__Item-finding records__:
==================================================

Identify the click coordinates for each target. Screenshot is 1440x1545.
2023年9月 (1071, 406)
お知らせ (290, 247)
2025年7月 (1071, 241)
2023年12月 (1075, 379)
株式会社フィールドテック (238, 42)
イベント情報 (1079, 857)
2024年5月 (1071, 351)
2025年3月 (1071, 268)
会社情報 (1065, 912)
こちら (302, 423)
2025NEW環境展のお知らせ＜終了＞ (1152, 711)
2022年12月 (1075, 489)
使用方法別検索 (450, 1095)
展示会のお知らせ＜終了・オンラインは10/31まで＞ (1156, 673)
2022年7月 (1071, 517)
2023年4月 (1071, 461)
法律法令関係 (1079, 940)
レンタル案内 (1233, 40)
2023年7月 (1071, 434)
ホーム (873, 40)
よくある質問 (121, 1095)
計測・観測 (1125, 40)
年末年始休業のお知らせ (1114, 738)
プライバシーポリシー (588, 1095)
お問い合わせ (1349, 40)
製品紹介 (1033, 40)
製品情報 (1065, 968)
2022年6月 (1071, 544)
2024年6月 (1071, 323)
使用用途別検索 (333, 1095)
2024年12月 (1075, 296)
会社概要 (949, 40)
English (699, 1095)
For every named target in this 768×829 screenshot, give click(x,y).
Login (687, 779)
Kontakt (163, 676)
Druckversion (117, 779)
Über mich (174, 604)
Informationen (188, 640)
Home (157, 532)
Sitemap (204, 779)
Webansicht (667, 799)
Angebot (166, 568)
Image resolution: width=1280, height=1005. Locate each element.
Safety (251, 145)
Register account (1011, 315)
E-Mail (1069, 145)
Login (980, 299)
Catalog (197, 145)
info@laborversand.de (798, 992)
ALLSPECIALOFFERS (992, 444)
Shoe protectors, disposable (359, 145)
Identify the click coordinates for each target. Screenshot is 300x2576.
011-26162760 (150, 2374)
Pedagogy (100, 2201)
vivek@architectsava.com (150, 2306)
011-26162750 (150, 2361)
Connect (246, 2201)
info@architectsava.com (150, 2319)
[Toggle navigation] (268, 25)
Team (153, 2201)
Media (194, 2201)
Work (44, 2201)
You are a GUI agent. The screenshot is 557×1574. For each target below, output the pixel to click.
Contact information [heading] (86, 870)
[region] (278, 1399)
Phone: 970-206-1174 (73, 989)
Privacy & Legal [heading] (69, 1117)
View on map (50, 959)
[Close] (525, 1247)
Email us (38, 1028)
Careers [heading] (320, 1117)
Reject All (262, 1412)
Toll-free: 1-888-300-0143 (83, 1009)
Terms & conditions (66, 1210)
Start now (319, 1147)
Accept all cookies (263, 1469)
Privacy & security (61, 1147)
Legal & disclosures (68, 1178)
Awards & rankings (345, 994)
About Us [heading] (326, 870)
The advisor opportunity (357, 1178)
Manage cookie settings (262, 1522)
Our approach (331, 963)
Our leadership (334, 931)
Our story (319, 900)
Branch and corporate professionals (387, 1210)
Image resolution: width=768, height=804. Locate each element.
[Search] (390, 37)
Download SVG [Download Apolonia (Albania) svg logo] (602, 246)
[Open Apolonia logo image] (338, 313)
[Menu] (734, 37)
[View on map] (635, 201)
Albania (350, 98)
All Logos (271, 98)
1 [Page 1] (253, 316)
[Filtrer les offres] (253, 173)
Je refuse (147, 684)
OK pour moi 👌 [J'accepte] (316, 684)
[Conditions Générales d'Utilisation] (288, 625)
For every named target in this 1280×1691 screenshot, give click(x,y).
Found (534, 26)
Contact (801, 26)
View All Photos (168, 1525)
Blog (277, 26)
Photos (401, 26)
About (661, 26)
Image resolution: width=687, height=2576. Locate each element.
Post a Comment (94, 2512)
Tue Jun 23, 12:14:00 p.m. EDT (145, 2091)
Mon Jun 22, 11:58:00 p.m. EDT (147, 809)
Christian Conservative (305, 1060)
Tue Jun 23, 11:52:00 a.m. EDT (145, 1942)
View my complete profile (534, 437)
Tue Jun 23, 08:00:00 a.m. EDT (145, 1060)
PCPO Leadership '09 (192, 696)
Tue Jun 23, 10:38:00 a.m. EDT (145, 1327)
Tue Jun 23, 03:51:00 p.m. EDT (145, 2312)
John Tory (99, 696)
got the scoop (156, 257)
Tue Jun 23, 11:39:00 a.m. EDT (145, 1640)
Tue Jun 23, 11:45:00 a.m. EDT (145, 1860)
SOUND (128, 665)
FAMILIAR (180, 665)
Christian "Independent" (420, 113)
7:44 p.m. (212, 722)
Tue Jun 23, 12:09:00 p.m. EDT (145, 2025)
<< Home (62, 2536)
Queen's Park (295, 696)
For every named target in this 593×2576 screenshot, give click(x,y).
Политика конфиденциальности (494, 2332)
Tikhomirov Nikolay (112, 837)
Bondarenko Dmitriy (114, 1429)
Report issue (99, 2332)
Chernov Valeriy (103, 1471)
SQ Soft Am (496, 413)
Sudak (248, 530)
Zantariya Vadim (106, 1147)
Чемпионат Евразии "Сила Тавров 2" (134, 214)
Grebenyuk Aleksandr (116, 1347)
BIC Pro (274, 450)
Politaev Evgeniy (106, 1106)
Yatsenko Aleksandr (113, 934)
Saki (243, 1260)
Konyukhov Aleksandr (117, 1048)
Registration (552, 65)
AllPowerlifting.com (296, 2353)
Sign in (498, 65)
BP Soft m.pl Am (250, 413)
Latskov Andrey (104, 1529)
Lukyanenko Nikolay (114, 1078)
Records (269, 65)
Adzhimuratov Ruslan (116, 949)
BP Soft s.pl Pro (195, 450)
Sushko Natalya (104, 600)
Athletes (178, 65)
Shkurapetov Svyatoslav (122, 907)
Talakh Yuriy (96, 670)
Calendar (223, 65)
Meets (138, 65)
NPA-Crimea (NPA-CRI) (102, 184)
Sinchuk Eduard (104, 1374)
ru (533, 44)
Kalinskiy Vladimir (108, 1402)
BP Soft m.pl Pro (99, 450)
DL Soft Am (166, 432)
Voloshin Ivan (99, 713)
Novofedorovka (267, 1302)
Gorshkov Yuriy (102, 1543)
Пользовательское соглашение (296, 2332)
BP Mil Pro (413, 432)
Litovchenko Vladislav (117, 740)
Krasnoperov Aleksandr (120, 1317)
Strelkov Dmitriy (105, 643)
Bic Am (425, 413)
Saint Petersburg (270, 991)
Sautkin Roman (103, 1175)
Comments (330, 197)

==================================================

__WRITTEN PROBLEM__: Rewrite every line from the line with "Strelkov Dmitriy (105, 643)" through the end of the listing, and adjust each x and y coordinate by -61.

__ANSWER BELOW__:
Strelkov Dmitriy (44, 582)
Bic Am (364, 352)
Saint Petersburg (209, 930)
Sautkin Roman (42, 1114)
Comments (269, 136)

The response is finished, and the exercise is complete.